▶ _GIVEN DATA_
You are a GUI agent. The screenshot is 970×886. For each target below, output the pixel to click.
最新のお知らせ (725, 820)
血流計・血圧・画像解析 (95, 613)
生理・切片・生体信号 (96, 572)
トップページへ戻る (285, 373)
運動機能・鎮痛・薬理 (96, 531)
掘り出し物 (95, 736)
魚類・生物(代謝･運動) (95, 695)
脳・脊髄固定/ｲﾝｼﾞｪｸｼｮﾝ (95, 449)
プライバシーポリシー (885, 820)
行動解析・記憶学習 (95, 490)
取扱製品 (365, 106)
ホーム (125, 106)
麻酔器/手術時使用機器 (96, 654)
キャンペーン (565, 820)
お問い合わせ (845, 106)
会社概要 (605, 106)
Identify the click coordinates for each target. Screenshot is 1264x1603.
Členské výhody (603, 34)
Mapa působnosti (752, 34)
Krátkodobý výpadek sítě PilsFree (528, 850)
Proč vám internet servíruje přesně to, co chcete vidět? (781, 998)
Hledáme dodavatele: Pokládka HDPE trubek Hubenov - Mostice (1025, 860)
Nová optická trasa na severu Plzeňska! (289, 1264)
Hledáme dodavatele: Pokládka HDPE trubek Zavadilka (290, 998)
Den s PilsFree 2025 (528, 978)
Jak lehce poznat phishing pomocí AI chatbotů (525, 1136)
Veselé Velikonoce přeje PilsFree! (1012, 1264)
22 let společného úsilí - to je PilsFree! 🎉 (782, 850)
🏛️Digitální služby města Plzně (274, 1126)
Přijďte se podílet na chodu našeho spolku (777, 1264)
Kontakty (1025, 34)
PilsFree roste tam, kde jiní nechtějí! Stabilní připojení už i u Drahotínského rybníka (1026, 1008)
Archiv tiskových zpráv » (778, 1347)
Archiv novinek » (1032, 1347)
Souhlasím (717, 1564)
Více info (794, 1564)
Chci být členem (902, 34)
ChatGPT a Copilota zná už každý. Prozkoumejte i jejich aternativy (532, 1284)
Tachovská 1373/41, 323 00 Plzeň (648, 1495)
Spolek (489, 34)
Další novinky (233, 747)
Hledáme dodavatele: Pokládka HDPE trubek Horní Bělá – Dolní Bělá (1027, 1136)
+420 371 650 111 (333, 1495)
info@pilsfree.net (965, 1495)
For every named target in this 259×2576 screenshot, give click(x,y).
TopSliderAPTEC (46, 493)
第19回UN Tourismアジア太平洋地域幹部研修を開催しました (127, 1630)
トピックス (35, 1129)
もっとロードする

▶ _INSTRUCTIONS FOR THE TASK_
Convert the lines above into a Markdown table with the columns n and Line, one numbered row per line. Omit blank lines.

▶ _ANSWER TO THE EXERCISE_
| n | Line |
|---|---|
| 1 | You are a GUI agent. The screenshot is 970×886. For each target below, output the pixel to click. |
| 2 | 最新のお知らせ (725, 820) |
| 3 | 血流計・血圧・画像解析 (95, 613) |
| 4 | 生理・切片・生体信号 (96, 572) |
| 5 | トップページへ戻る (285, 373) |
| 6 | 運動機能・鎮痛・薬理 (96, 531) |
| 7 | 掘り出し物 (95, 736) |
| 8 | 魚類・生物(代謝･運動) (95, 695) |
| 9 | 脳・脊髄固定/ｲﾝｼﾞｪｸｼｮﾝ (95, 449) |
| 10 | プライバシーポリシー (885, 820) |
| 11 | 行動解析・記憶学習 (95, 490) |
| 12 | 取扱製品 (365, 106) |
| 13 | ホーム (125, 106) |
| 14 | 麻酔器/手術時使用機器 (96, 654) |
| 15 | キャンペーン (565, 820) |
| 16 | お問い合わせ (845, 106) |
| 17 | 会社概要 (605, 106) |
| 18 | Identify the click coordinates for each target. Screenshot is 1264x1603. |
| 19 | Členské výhody (603, 34) |
| 20 | Mapa působnosti (752, 34) |
| 21 | Krátkodobý výpadek sítě PilsFree (528, 850) |
| 22 | Proč vám internet servíruje přesně to, co chcete vidět? (781, 998) |
| 23 | Hledáme dodavatele: Pokládka HDPE trubek Hubenov - Mostice (1025, 860) |
| 24 | Nová optická trasa na severu Plzeňska! (289, 1264) |
| 25 | Hledáme dodavatele: Pokládka HDPE trubek Zavadilka (290, 998) |
| 26 | Den s PilsFree 2025 (528, 978) |
| 27 | Jak lehce poznat phishing pomocí AI chatbotů (525, 1136) |
| 28 | Veselé Velikonoce přeje PilsFree! (1012, 1264) |
| 29 | 22 let společného úsilí - to je PilsFree! 🎉 (782, 850) |
| 30 | 🏛️Digitální služby města Plzně (274, 1126) |
| 31 | Přijďte se podílet na chodu našeho spolku (777, 1264) |
| 32 | Kontakty (1025, 34) |
| 33 | PilsFree roste tam, kde jiní nechtějí! Stabilní připojení už i u Drahotínského rybníka (1026, 1008) |
| 34 | Archiv tiskových zpráv » (778, 1347) |
| 35 | Archiv novinek » (1032, 1347) |
| 36 | Souhlasím (717, 1564) |
| 37 | Více info (794, 1564) |
| 38 | Chci být členem (902, 34) |
| 39 | ChatGPT a Copilota zná už každý. Prozkoumejte i jejich aternativy (532, 1284) |
| 40 | Tachovská 1373/41, 323 00 Plzeň (648, 1495) |
| 41 | Spolek (489, 34) |
| 42 | Další novinky (233, 747) |
| 43 | Hledáme dodavatele: Pokládka HDPE trubek Horní Bělá – Dolní Bělá (1027, 1136) |
| 44 | +420 371 650 111 (333, 1495) |
| 45 | info@pilsfree.net (965, 1495) |
| 46 | For every named target in this 259×2576 screenshot, give click(x,y). |
| 47 | TopSliderAPTEC (46, 493) |
| 48 | 第19回UN Tourismアジア太平洋地域幹部研修を開催しました (127, 1630) |
| 49 | トピックス (35, 1129) |
| 50 | もっとロードする |